Ich weiß zwar nicht wieso, aber aus der Besprechung von ›Shoot Her Down!‹ von D. Bomb Hartmann (Prost!) im METAL HAMMER ist mir bis heute der Schlußsatz "See you on "Monsters Of Rock" next year?" hängengeblieben. Bestand damals die Chance, daß etwas ähnliches wirklich hätte passieren können?

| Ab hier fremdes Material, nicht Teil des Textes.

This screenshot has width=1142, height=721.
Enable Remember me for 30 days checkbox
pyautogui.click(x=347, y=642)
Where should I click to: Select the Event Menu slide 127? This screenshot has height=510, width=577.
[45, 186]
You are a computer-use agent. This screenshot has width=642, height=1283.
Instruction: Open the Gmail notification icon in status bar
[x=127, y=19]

Eigentlich schon! Es waren damals noch ganz andere Sachen im Spiel, wie beispielsweise die METALLICA-Tour, für die wir schon definitiv gebucht waren und die uns drei Tage vor Beginn gecancelt wurde, weil die Plattenfirma von TANK mehr Kohle gezahlt hat. So gesehen war auch "Monsters Of Rock" ein realistischer Gedanke, aber in diesem Business kommt nach der Vorfreude sehr oft der Absturz!

Ich finde schon die zweite Platte »Witch Hunter« deutlich schwächer als »Heavy Metal Breakdown«! Meiner Meinung nach sind die Songs schwächer, was sich besonders bei den Refrains offenbart, die bei weitem nicht so packend sind wie auf »Heavy Metal Breakdown«!

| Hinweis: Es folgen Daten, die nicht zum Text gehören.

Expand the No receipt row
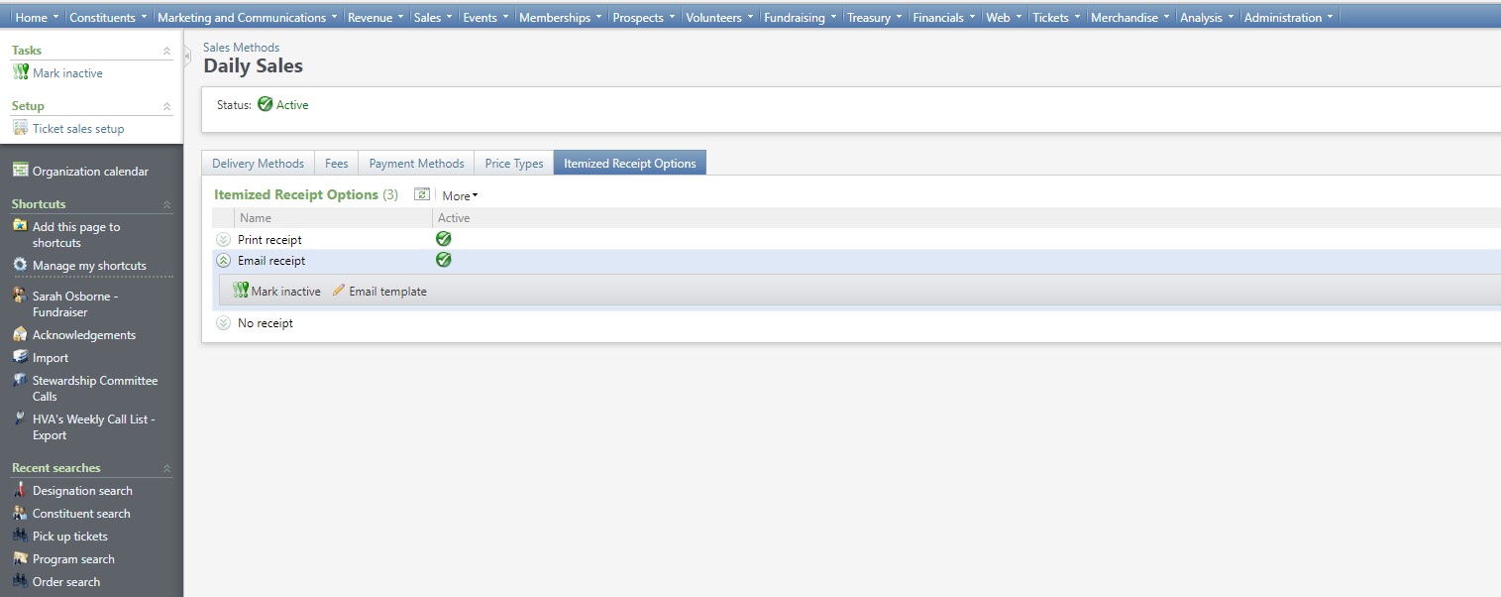Viewport: 1501px width, 597px height. coord(223,323)
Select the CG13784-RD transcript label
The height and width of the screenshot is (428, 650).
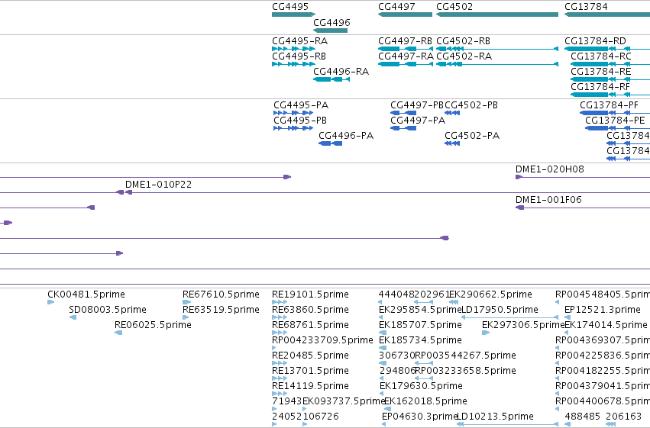click(595, 41)
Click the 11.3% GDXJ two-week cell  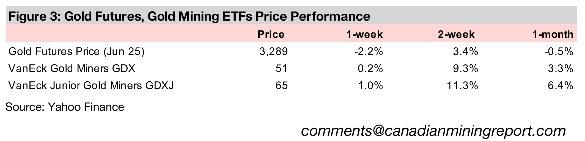(x=462, y=85)
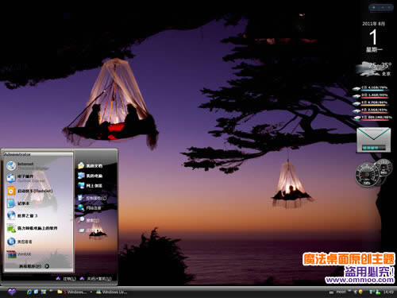Viewport: 397px width, 298px height.
Task: Click the taskbar clock showing 14:49
Action: point(388,292)
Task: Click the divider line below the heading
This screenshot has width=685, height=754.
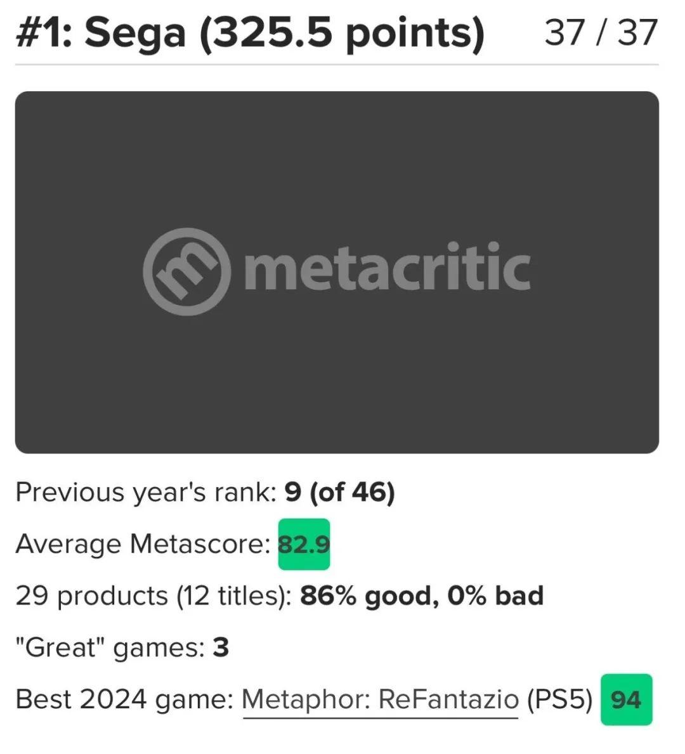Action: 336,65
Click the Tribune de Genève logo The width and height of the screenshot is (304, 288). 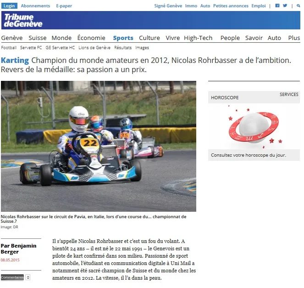pos(23,20)
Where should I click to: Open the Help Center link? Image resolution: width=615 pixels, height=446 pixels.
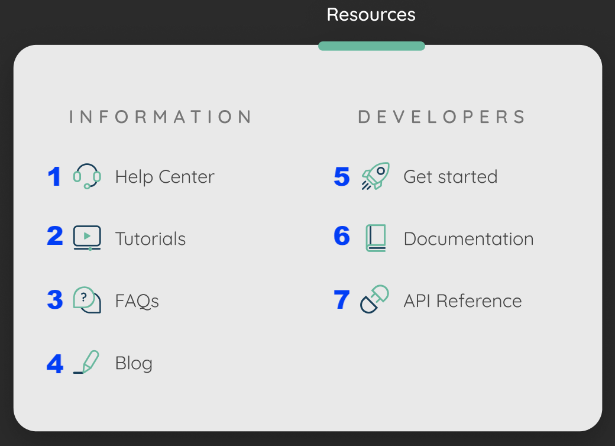pos(165,176)
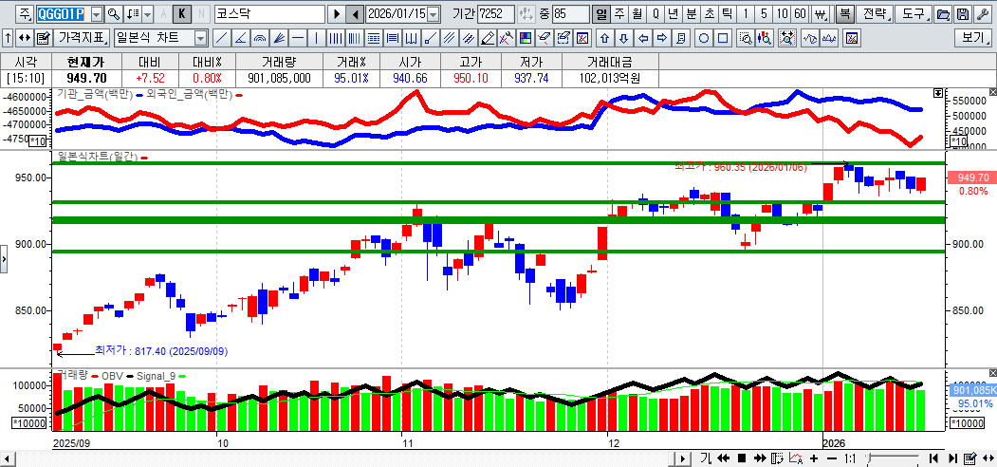997x467 pixels.
Task: Select the rectangle drawing tool
Action: coord(723,39)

Man hat immer das Problem, wenn man ein Superalbum abgeliefert hat, wieder ein Superalbum nachzulegen. Wir wollten uns damals nicht an »Heavy Metal Breakdown« orientieren, sondern bei »Witch Hunter« zeigen, wo wir uns weiterentwickelt haben. Ich würde Dir auf jeden Fall rechtgeben, daß die Refrains anders sind, wobei ich sie nicht schwächer finde! Sie waren nicht mehr so eingängig. Auf »Wargames« haben wir wieder probiert, die Refrains eingängiger zu machen, so daß diese auch wieder mehr in Richtung »Heavy Metal Breakdown« gehen. Leider war bei »Wargames« die Produktion etwas zu geschliffen.

GRAVE DIGGER-Liveshot 1

Ist es möglich, daß Ihr bei »Witch Hunter« zu sehr unter Zeitdruck standet, denn die beiden Platten lagen gerade mal ein dreiviertel Jahr auseinander, wobei in dieser Zeit auch noch »Shoot Her Down!« erschien!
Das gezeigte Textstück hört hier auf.